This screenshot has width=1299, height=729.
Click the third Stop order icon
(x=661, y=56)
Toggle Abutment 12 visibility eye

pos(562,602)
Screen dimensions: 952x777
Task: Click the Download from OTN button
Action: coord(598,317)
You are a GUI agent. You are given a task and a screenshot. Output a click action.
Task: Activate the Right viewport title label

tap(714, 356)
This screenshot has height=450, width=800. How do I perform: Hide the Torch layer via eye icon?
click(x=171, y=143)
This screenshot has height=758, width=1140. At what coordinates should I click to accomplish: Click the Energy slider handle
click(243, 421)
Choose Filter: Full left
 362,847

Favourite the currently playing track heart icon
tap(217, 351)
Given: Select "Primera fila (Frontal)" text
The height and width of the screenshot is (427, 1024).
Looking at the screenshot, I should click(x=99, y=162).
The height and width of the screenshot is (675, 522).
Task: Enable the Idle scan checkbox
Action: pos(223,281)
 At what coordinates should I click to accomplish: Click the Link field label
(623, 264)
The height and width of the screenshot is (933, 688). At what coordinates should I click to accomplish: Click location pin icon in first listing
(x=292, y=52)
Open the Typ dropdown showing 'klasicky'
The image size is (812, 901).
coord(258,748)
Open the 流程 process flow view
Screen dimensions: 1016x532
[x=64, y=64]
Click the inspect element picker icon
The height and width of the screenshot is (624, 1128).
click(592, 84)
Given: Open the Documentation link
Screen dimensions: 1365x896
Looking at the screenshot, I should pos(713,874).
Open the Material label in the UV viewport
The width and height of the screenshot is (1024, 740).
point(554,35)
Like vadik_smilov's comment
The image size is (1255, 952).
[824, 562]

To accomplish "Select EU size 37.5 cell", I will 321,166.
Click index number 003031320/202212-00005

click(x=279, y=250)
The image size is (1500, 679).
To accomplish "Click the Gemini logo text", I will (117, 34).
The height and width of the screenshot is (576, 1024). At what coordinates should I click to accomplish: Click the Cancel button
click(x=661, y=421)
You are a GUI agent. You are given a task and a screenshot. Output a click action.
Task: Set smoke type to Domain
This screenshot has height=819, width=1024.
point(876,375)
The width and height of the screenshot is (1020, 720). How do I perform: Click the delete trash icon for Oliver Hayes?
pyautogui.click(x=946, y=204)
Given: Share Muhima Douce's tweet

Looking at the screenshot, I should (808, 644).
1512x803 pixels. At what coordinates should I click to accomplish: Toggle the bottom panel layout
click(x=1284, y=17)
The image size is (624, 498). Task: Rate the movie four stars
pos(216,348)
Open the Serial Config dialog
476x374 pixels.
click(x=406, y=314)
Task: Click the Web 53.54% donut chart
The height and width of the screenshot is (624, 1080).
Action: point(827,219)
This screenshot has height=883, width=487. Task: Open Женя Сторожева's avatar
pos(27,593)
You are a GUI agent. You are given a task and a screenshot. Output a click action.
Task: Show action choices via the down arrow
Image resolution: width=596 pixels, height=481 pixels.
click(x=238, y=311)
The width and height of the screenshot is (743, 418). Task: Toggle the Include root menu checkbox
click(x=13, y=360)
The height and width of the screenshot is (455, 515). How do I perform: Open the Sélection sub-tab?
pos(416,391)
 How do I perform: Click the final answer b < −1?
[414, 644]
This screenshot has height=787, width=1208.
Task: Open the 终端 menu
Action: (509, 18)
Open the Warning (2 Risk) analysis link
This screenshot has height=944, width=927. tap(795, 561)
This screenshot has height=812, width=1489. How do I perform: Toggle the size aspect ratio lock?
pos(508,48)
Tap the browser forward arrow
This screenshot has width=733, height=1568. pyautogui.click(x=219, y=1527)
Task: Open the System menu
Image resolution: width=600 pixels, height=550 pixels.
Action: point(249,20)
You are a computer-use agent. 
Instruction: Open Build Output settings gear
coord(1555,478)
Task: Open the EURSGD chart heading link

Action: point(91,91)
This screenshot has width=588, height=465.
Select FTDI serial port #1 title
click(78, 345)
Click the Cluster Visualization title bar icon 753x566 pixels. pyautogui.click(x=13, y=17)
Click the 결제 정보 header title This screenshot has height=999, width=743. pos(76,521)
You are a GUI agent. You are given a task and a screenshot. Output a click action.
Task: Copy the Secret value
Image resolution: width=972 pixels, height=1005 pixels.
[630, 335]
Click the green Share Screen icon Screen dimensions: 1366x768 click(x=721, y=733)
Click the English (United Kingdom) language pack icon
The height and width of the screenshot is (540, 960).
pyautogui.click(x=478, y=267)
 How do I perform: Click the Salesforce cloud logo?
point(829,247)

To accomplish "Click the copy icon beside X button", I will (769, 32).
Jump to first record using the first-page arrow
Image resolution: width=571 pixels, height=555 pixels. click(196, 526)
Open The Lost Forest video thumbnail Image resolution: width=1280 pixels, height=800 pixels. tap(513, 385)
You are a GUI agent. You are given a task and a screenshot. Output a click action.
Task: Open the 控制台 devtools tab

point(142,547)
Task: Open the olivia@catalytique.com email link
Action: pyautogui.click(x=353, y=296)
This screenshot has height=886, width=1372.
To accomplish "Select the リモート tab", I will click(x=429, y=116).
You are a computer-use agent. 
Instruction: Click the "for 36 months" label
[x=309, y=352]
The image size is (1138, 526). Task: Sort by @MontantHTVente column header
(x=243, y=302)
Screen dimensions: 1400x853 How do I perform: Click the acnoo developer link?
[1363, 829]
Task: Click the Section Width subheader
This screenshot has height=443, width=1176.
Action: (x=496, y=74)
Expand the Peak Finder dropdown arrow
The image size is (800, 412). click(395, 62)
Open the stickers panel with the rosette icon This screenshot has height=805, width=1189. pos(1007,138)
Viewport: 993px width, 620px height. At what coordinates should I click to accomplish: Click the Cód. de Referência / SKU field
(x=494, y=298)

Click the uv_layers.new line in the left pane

• • • •

- **ABOUT THIS EXERCISE**: Transcribe the data above so that every line matches exactly.

- **RESPONSE**:
This screenshot has width=1299, height=729.
Click the third Stop order icon
(x=661, y=56)
Toggle Abutment 12 visibility eye

pos(562,602)
Screen dimensions: 952x777
Task: Click the Download from OTN button
Action: coord(598,317)
You are a GUI agent. You are given a task and a screenshot. Output a click action.
Task: Activate the Right viewport title label

tap(714, 356)
This screenshot has height=450, width=800. How do I perform: Hide the Torch layer via eye icon?
click(x=171, y=143)
This screenshot has height=758, width=1140. At what coordinates should I click to accomplish: Click the Energy slider handle
click(243, 421)
Choose Filter: Full left
 362,847

Favourite the currently playing track heart icon
tap(217, 351)
Given: Select "Primera fila (Frontal)" text
The height and width of the screenshot is (427, 1024).
Looking at the screenshot, I should click(x=99, y=162).
The height and width of the screenshot is (675, 522).
Task: Enable the Idle scan checkbox
Action: pos(223,281)
 At what coordinates should I click to accomplish: Click the Link field label
(623, 264)
The height and width of the screenshot is (933, 688). At what coordinates should I click to accomplish: Click location pin icon in first listing
(x=292, y=52)
Open the Typ dropdown showing 'klasicky'
The image size is (812, 901).
coord(258,748)
Open the 流程 process flow view
Screen dimensions: 1016x532
[x=64, y=64]
Click the inspect element picker icon
The height and width of the screenshot is (624, 1128).
click(592, 84)
Given: Open the Documentation link
Screen dimensions: 1365x896
Looking at the screenshot, I should pos(713,874).
Open the Material label in the UV viewport
The width and height of the screenshot is (1024, 740).
point(554,35)
Like vadik_smilov's comment
The image size is (1255, 952).
[824, 562]

To accomplish "Select EU size 37.5 cell", I will 321,166.
Click index number 003031320/202212-00005

click(x=279, y=250)
The image size is (1500, 679).
To accomplish "Click the Gemini logo text", I will (117, 34).
The height and width of the screenshot is (576, 1024). At what coordinates should I click to accomplish: Click the Cancel button
click(x=661, y=421)
You are a GUI agent. You are given a task and a screenshot. Output a click action.
Task: Set smoke type to Domain
This screenshot has height=819, width=1024.
point(876,375)
The width and height of the screenshot is (1020, 720). How do I perform: Click the delete trash icon for Oliver Hayes?
pyautogui.click(x=946, y=204)
Given: Share Muhima Douce's tweet

Looking at the screenshot, I should (808, 644).
1512x803 pixels. At what coordinates should I click to accomplish: Toggle the bottom panel layout
click(x=1284, y=17)
The image size is (624, 498). Task: Rate the movie four stars
pos(216,348)
Open the Serial Config dialog
476x374 pixels.
click(x=406, y=314)
Task: Click the Web 53.54% donut chart
The height and width of the screenshot is (624, 1080).
Action: point(827,219)
This screenshot has height=883, width=487. Task: Open Женя Сторожева's avatar
pos(27,593)
You are a GUI agent. You are given a task and a screenshot. Output a click action.
Task: Show action choices via the down arrow
Image resolution: width=596 pixels, height=481 pixels.
click(x=238, y=311)
The width and height of the screenshot is (743, 418). Task: Toggle the Include root menu checkbox
click(x=13, y=360)
The height and width of the screenshot is (455, 515). How do I perform: Open the Sélection sub-tab?
pos(416,391)
 How do I perform: Click the final answer b < −1?
[414, 644]
This screenshot has height=787, width=1208.
Task: Open the 终端 menu
Action: (509, 18)
Open the Warning (2 Risk) analysis link
This screenshot has height=944, width=927. tap(795, 561)
This screenshot has height=812, width=1489. How do I perform: Toggle the size aspect ratio lock?
pos(508,48)
Tap the browser forward arrow
This screenshot has width=733, height=1568. pyautogui.click(x=219, y=1527)
Task: Open the System menu
Image resolution: width=600 pixels, height=550 pixels.
Action: point(249,20)
You are a computer-use agent. 
Instruction: Open Build Output settings gear
coord(1555,478)
Task: Open the EURSGD chart heading link

Action: point(91,91)
This screenshot has width=588, height=465.
Select FTDI serial port #1 title
click(78, 345)
Click the Cluster Visualization title bar icon 753x566 pixels. pyautogui.click(x=13, y=17)
Click the 결제 정보 header title This screenshot has height=999, width=743. pos(76,521)
You are a GUI agent. You are given a task and a screenshot. Output a click action.
Task: Copy the Secret value
Image resolution: width=972 pixels, height=1005 pixels.
[630, 335]
Click the green Share Screen icon Screen dimensions: 1366x768 click(x=721, y=733)
Click the English (United Kingdom) language pack icon
The height and width of the screenshot is (540, 960).
pyautogui.click(x=478, y=267)
 How do I perform: Click the Salesforce cloud logo?
point(829,247)

To accomplish "Click the copy icon beside X button", I will (769, 32).
Jump to first record using the first-page arrow
Image resolution: width=571 pixels, height=555 pixels. click(196, 526)
Open The Lost Forest video thumbnail Image resolution: width=1280 pixels, height=800 pixels. tap(513, 385)
You are a GUI agent. You are given a task and a screenshot. Output a click action.
Task: Open the 控制台 devtools tab

point(142,547)
Task: Open the olivia@catalytique.com email link
Action: pyautogui.click(x=353, y=296)
This screenshot has height=886, width=1372.
To accomplish "Select the リモート tab", I will click(x=429, y=116).
You are a computer-use agent. 
Instruction: Click the "for 36 months" label
[x=309, y=352]
The image size is (1138, 526). Task: Sort by @MontantHTVente column header
(x=243, y=302)
Screen dimensions: 1400x853 How do I perform: Click the acnoo developer link?
[1363, 829]
Task: Click the Section Width subheader
This screenshot has height=443, width=1176.
Action: (x=496, y=74)
Expand the Peak Finder dropdown arrow
The image size is (800, 412). click(395, 62)
Open the stickers panel with the rosette icon This screenshot has height=805, width=1189. pos(1007,138)
Viewport: 993px width, 620px height. At what coordinates should I click to accomplish: Click the Cód. de Referência / SKU field
(x=494, y=298)

Click the uv_layers.new line in the left pane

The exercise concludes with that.